Kolhatkar: Explain the difference between the two.
Henwood: Well, the business one is the one that’s especially ineffective. They’re actually talking about even giving credits to companies that have made losses in recent years. Now, that doesn’t make any sense to me, that kind of rewarding failure…
Kolhatkar: I mean, that would just basically help them perhaps not go bankrupt, but it wouldn’t necessarily create new jobs.
Henwood: No, it certainly wouldn’t; and it just could be a dying operation anyway, so it’s throwing good money after bad. But what really stimulates the economy most effectively is infrastructure spending, and that kind of thing. And the more we learn about the plan, the less of it there seems to be.
And what the politics behind this are very mysterious to me. It’s obviously designed to appease Republican opposition—but the Democrats have fifty-nine votes in the Senate, a large House majority, Obama won with a fairly large popular vote margin—they have some political capital to spend. George Bush barely squeaked into office a couple of times and acted like he owned the world. And with much more of a mandate and a great deal of enthusiasm behind him, Obama is eagerly compromising with the Republicans—it doesn’t make any political sense to me. Okay, if you can’t get it through Congress and you have the Republicans start to filibuster, then maybe you start thinking about compromise; but if you start out compromised, what kind of political thinking is that?
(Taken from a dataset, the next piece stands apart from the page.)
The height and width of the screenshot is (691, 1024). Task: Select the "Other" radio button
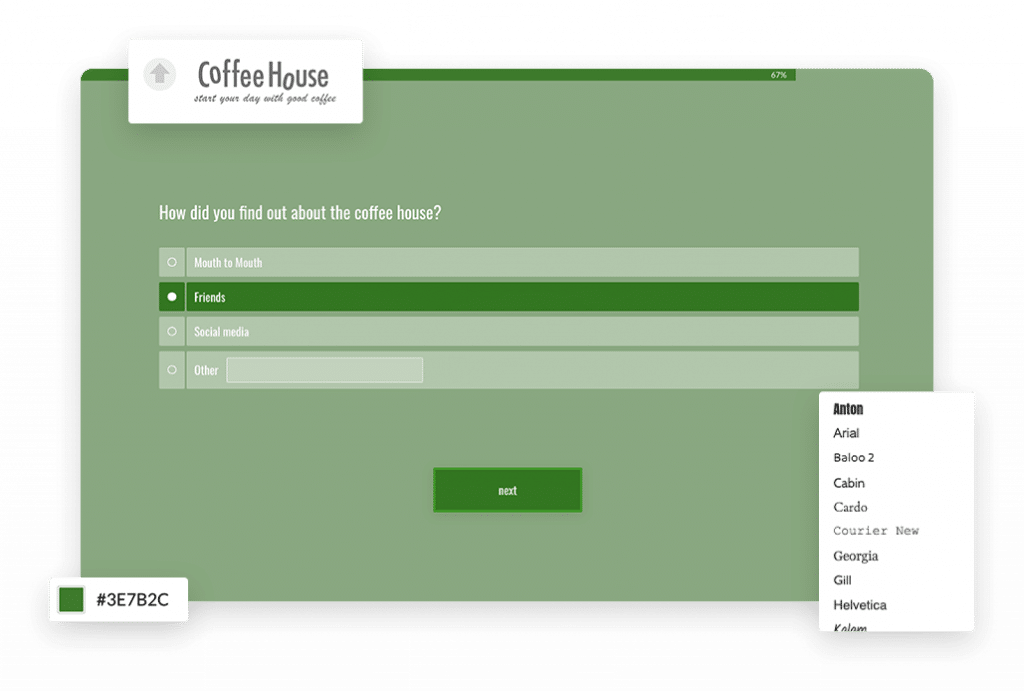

Kolhatkar: And, so, basically, the Republicans—even as an unpopular minority—are still carrying so much clout. But, then, what about the argument that Wall Street supported Obama hugely, wholeheartedly, when he was running for President, is this perhaps also not a nod to Corporate America?
Henwood: Well, to some degree, but Wall Street is very happy with the idea of big stimulus spending…
Kolhatkar: Right, because that means contracts for them…
Henwood: Well, not just that—I think they’re really very concerned about the state of the economy. I read, for example, the Goldman Sachs daily economic commentaries and they’re very enthusiastic about a very large stimulus program. You have the IMF talking about very large public spending programs—this is orthodox economic thinking right now.
Republicans, I think, really represent a kind of provincial, small-business mentality that really doesn’t deserve the time of day. We’ve got big business—certainly big capital, big Wall Street capital—would go along with whatever Obama and Congress came up with, so I just don’t see the point in appeasing Republicans.
I think this is part… let me see… I think there are two things involved. One, the Republicans have a coherent theory—it’s nonsense, but they have a coherent theory about tax cuts—it’s your money, you should keep it, the government shouldn’t take it, the government doesn’t know what to do with your money.
The Democrats really have nothing to compete with that. They don’t have an ideology, they don’t have a real philosophy—they’re just pure pragmatists. And, on top of that, we have Obama’s dedication to this post-partisanship—he’s going to end conflict in Washington. But politics is about conflict; there are different interests, different philosophies involved. You can’t have politics without conflict. So this seems to me bankrupt at every level, both the purely political level and also the philosophical/ideological level—and, also, the economic level at this period…much less economically effective turn this program has taken the last couple of days.